The problem is that there are no clear standards for reducing or clawing back bonuses if performance deteriorates during the typical three-year deferral period for performance-based compensation. Financial companies have been setting bonuses based on profitability indicators rather than soundness, leading employees to engage in excessive business activities to boost short-term results.
The Enforcement Decree of the Act on Corporate Governance of Financial Companies stipulates that more than 40% of performance-based compensation must be deferred for at least three years. Some financial companies have violated the rules regarding the deferral period and ratio. For example, Company A, a securities firm, paid the entire performance-based bonus in a lump sum to several real estate PF employees, who were approved as financial investment operations staff, without deferring any portion.
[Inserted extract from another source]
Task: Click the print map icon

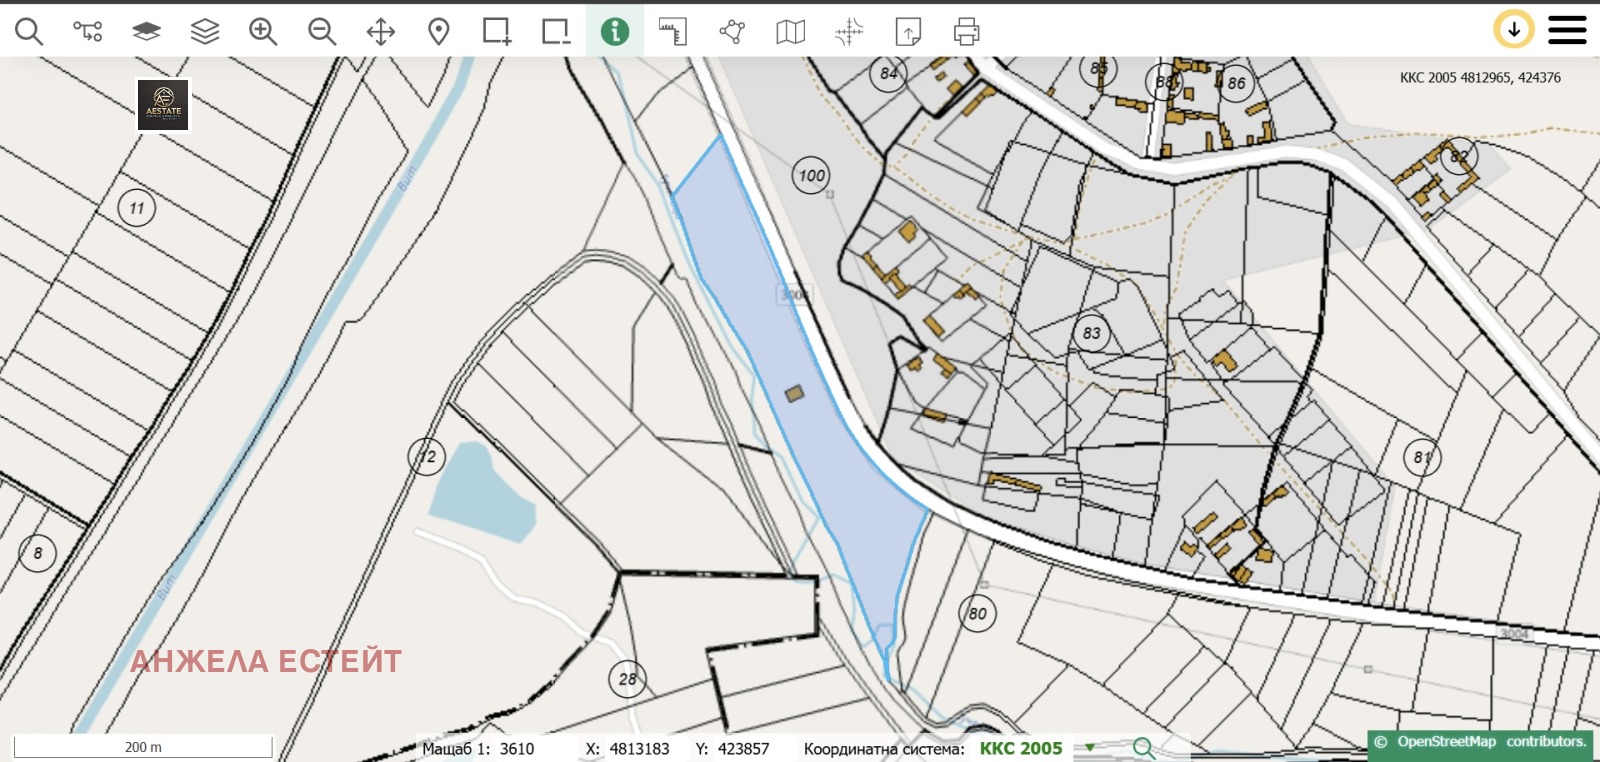Action: tap(966, 32)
According to the FSS, the delinquency rate for real estate PF across the entire financial sector surged from 2.7% at the end of 2023 to 3.42% at the end of last year, an increase of 0.72 percentage points. If bonuses are paid in a lump sum as in the case of Company A, excessive bonuses may be paid to employees even if the delinquency rate for real estate PF rises and performance worsens.
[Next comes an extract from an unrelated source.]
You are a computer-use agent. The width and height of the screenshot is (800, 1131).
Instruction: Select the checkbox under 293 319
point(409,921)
In reality, due to inadequate internal regulations regarding bonus adjustment and clawback, the amount actually reclaimed last year was only 90 million won. Although the amount subject to performance-based compensation adjustment last year was 576.5 billion won, the actual amount adjusted was only 56.8 billion won (9.9%).
Furthermore, it was found that there is a widespread practice of assigning high scores to profitability indicators and low scores to soundness or consumer protection indicators in the performance evaluation process. In the case of Savings Bank C, 100% of the score was assigned to profitability, and other indicators were not even considered.
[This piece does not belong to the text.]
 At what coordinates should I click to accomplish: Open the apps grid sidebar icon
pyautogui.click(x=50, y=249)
The FSS announced plans to strengthen supervision of performance-based compensation systems across the entire financial sector going forward. The agency will examine whether the duration of investment (such as guarantee or contract periods) for businesses likely to pursue short-term results, such as real estate PF, matches the deferral period for performance-based compensation. The FSS will also check whether internal regulations clearly define procedures for adjusting or clawing back bonuses in cases where losses occur at the time bonuses are paid.
Meanwhile, Lee stated that the management assessment of Lotte Insurance, which was recently embroiled in controversy over the early redemption option (call option) for subordinated bonds, is expected to be completed as early as the end of this month. He also said that detailed plans for capital regulations related to insurers' basic capital will be announced in the second half of the year. The FSS is formulating a plan to enhance capital regulations for the insurance sector, focusing on making the Insurance Capital Standard (K-ICS) a mandatory compliance requirement (prompt corrective action criterion).
Regarding Fubon Hyundai Life, Heungkuk Fire & Marine Insurance, Shinhan Life, Tongyang Life, Heungkuk Life, and Meritz Fire & Marine Insurance, where the maturity date for early redemption or repayment of subordinated bonds or hybrid capital securities is approaching, Lee commented, "We believe there will be no significant issues with either refinancing or repayment."
Lee also stated that the revision of best practice guidelines for risk management of overseas alternative real estate investments in sectors other than financial investment will be completed as soon as possible. He added that the FSS plans to encourage appropriate loss recognition through periodic evaluations of alternative investment fund assets by external professional institutions.